_Problem 1_
From the passage about Marc Salem, list every school he graduated from, with the year given for each.
_Problem 2_
Return, word for word, the section of the passage about Marc Salem that begins with the words containing "A graduate of" and ends with "blew his mind.".

_Page_
○ ○ ○ ○ ○

A graduate of Brooklyn College ('74), of the University of Pennsylvania's Annenberg School for Communication ('76), and of NYU (Ph.D. '81), Marc Salem for ten years did research for the Children's Television Workshop (i.e., "Sesame Street") on how children's minds work. For the past 15 years he's been a Professor of Communications Research at Marymount Manhattan College, doing extracurricular MindGames gigs at cabarets, corporate events, and what he calls "soirees," meaning parties. At one such soiree he was asked by producer Anita Waxman (who co-produces this show with David Richenthal and Jeffrey Ash) if he'd like to tackle an Off-Broadway booking, a proposal that blew his mind.

○ ○ ○ ○ ○

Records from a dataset
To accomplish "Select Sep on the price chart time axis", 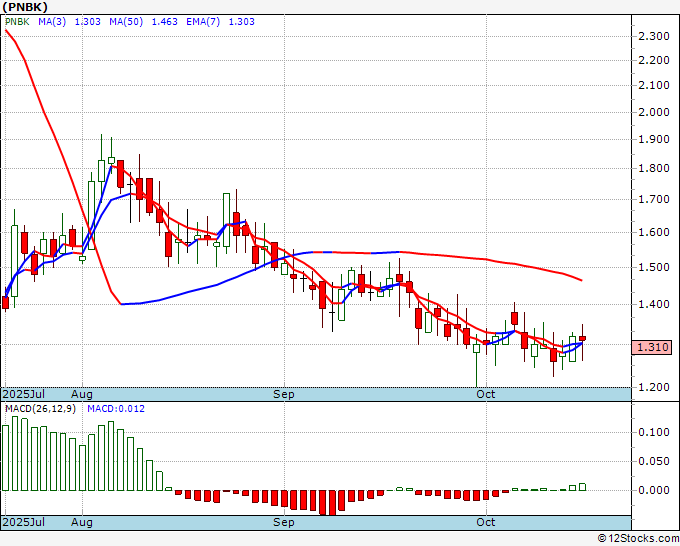I will pos(285,394).
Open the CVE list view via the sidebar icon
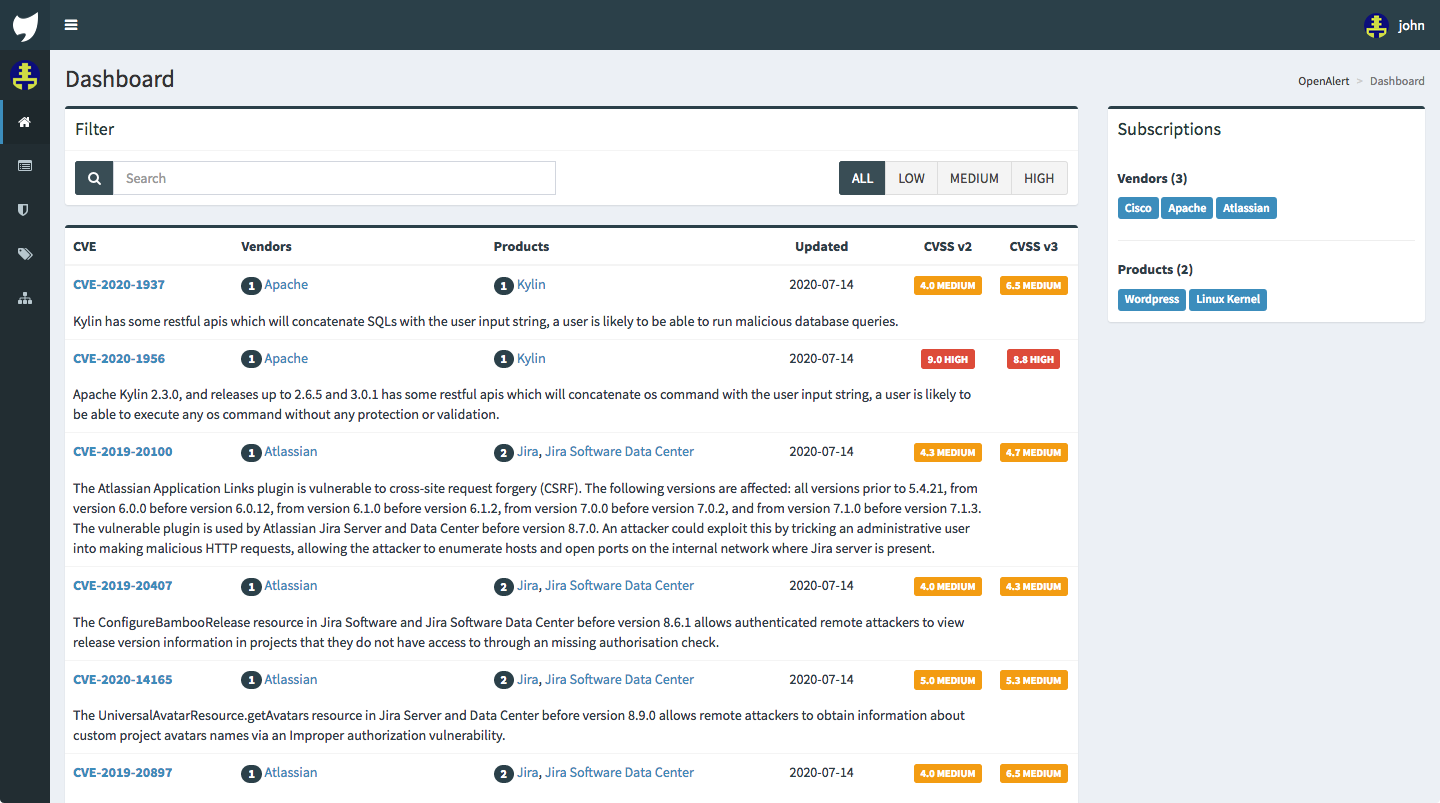Viewport: 1440px width, 803px height. point(24,166)
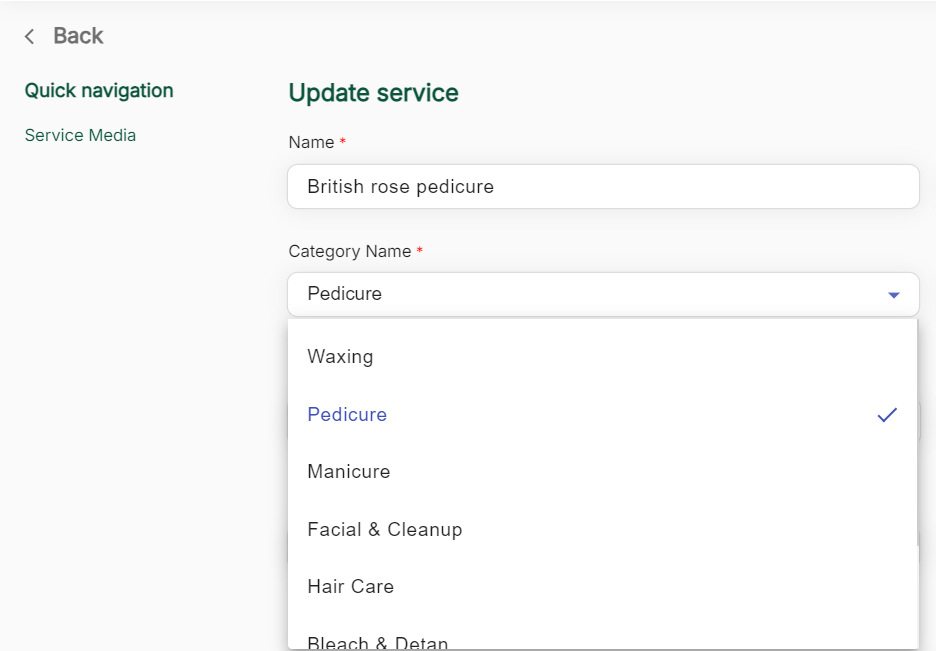Choose the Bleach & Detan option
The height and width of the screenshot is (651, 936).
(x=378, y=641)
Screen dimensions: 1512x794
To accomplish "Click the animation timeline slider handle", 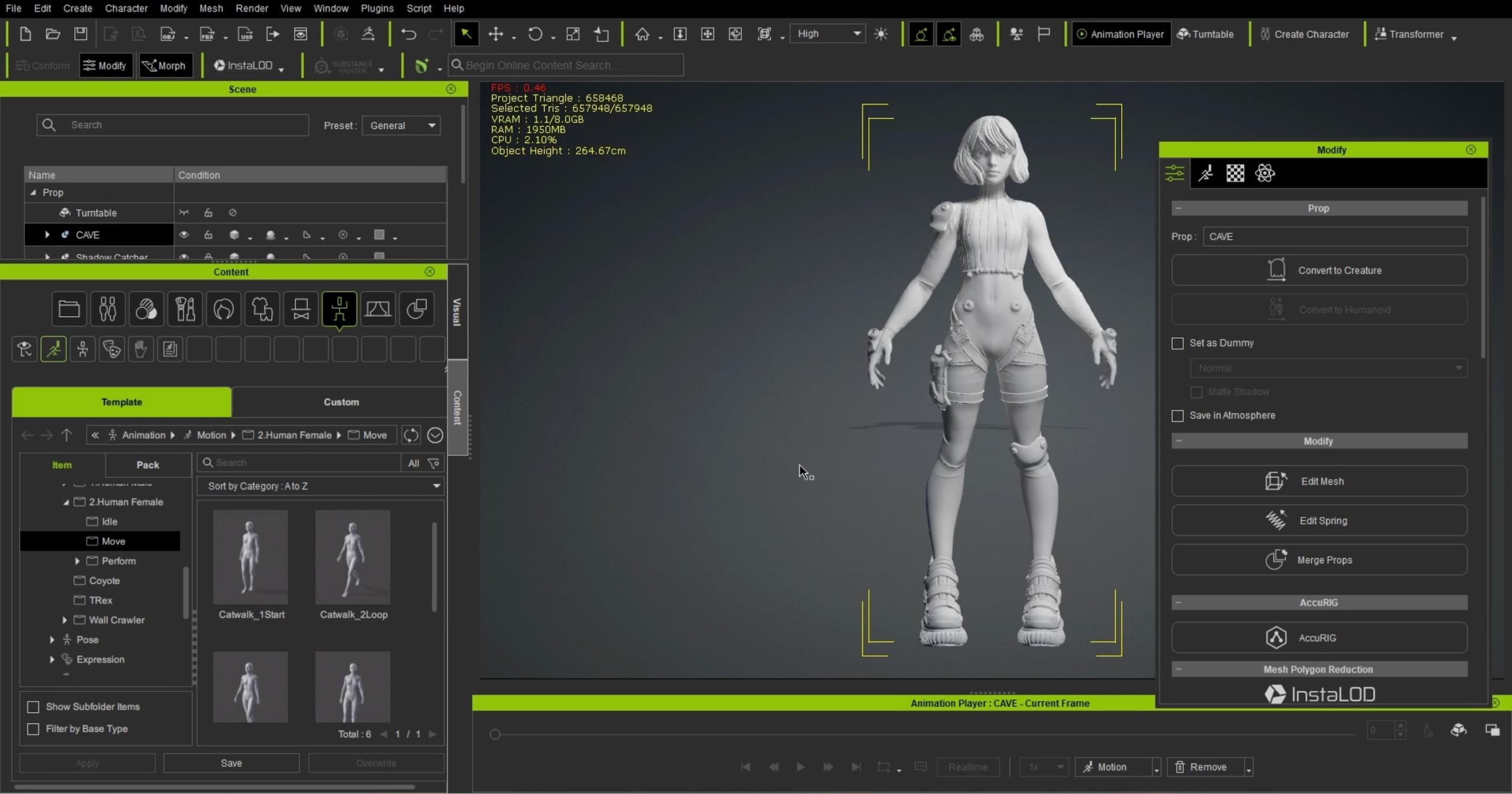I will pyautogui.click(x=495, y=734).
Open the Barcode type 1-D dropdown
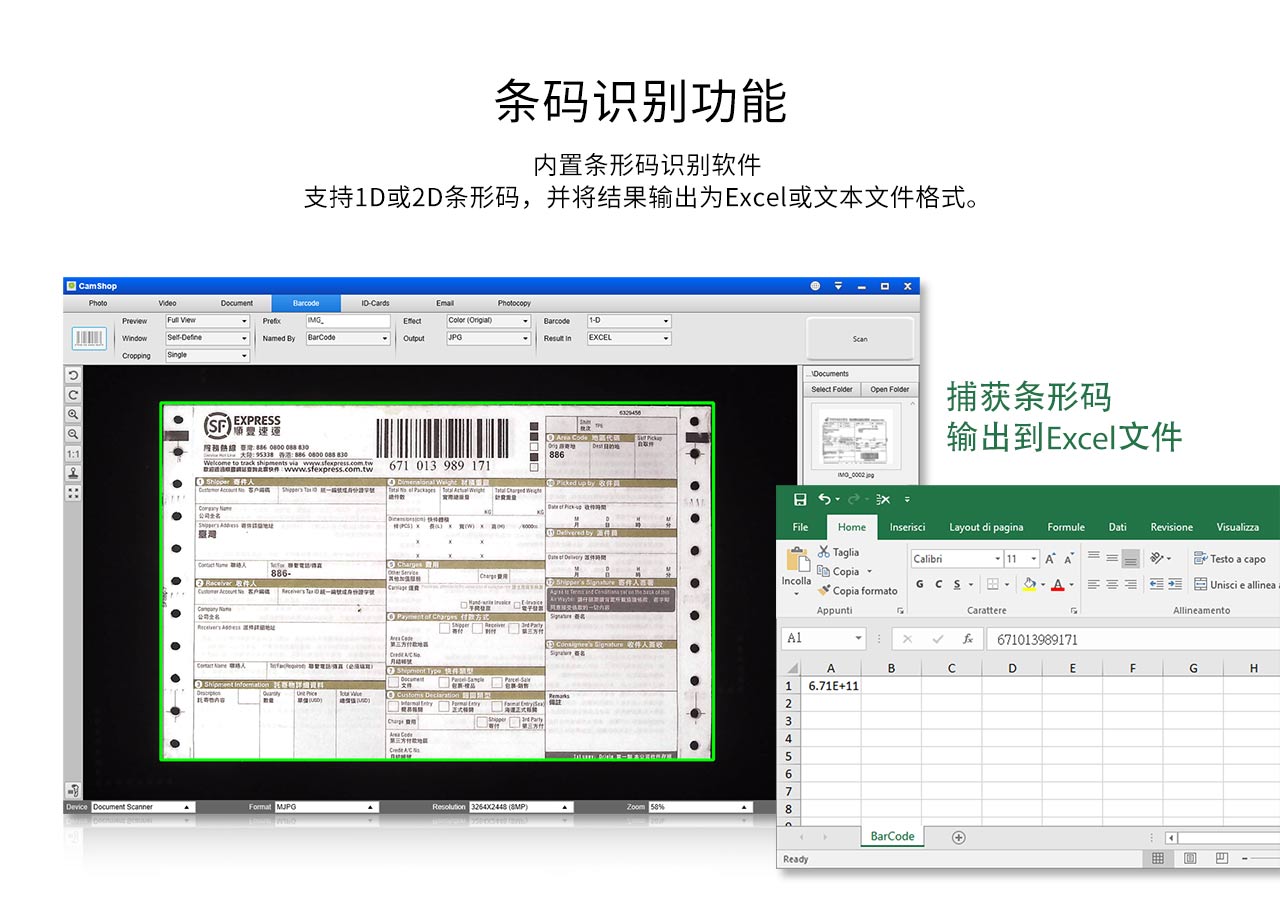The image size is (1280, 913). pos(628,321)
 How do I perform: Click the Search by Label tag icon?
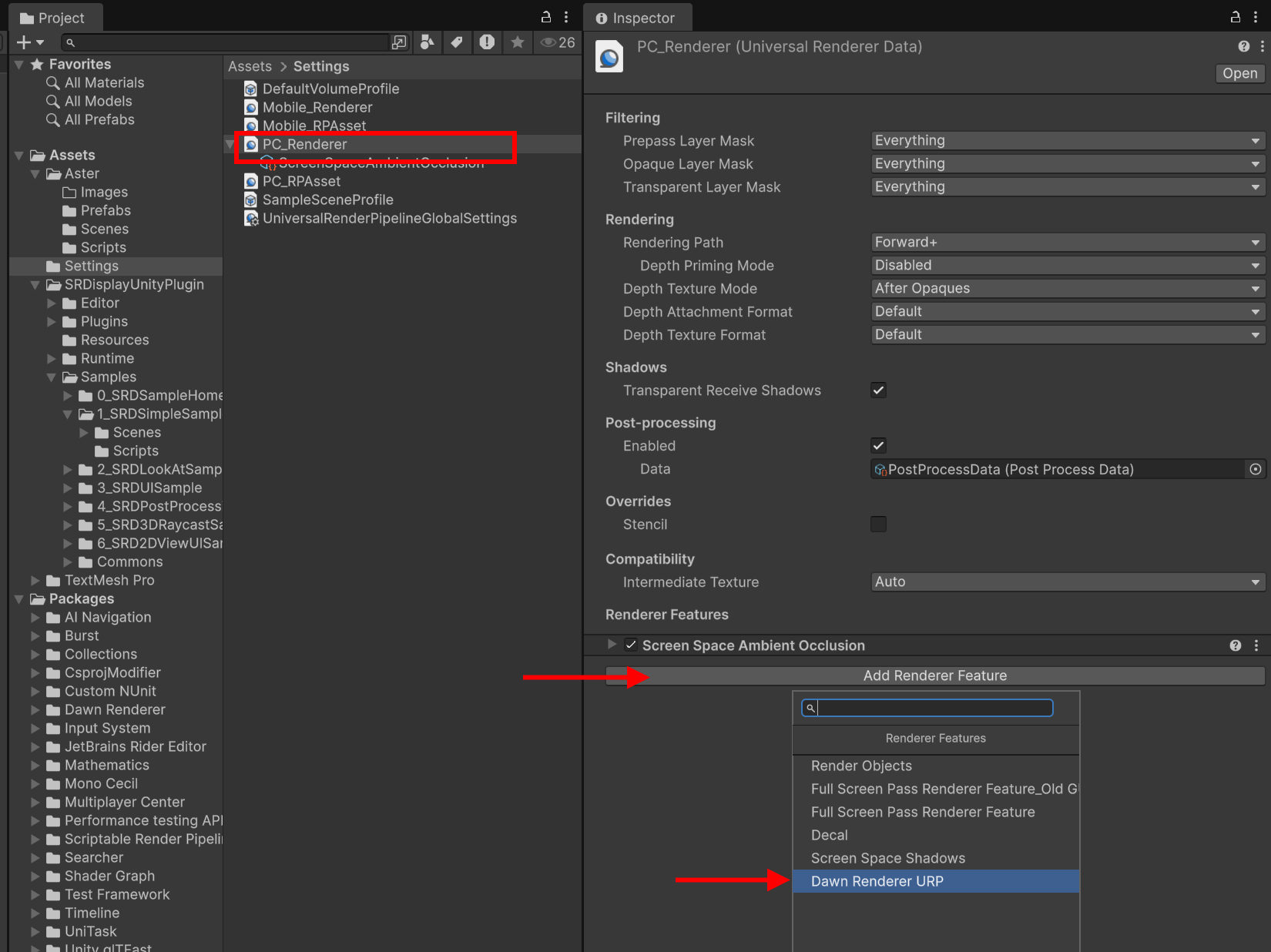(457, 42)
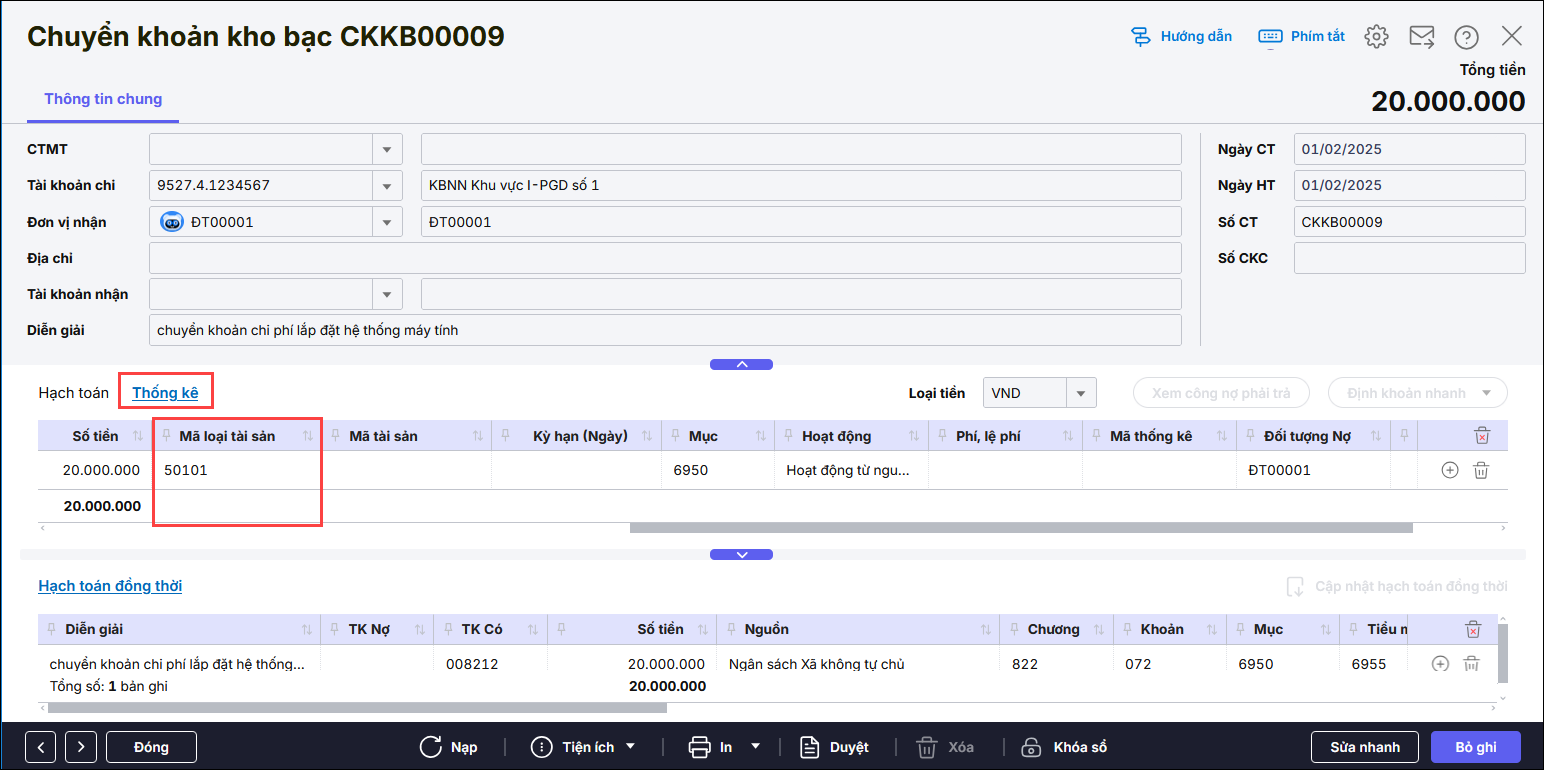1544x770 pixels.
Task: Pin the Số tiền column in lower grid
Action: coord(563,629)

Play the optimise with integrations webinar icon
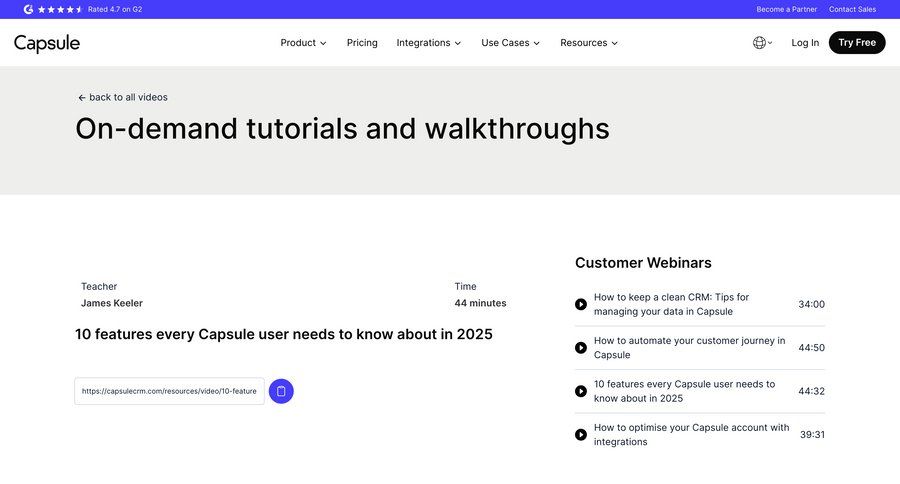pyautogui.click(x=581, y=435)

○ ○ ○ ○ ○

_Written answer 1_
- Brooklyn College ('74)
- University of Pennsylvania's Annenberg School for Communication ('76)
- NYU (Ph.D. '81)

_Written answer 2_
A graduate of Brooklyn College ('74), of the University of Pennsylvania's Annenberg School for Communication ('76), and of NYU (Ph.D. '81), Marc Salem for ten years did research for the Children's Television Workshop (i.e., "Sesame Street") on how children's minds work. For the past 15 years he's been a Professor of Communications Research at Marymount Manhattan College, doing extracurricular MindGames gigs at cabarets, corporate events, and what he calls "soirees," meaning parties. At one such soiree he was asked by producer Anita Waxman (who co-produces this show with David Richenthal and Jeffrey Ash) if he'd like to tackle an Off-Broadway booking, a proposal that blew his mind.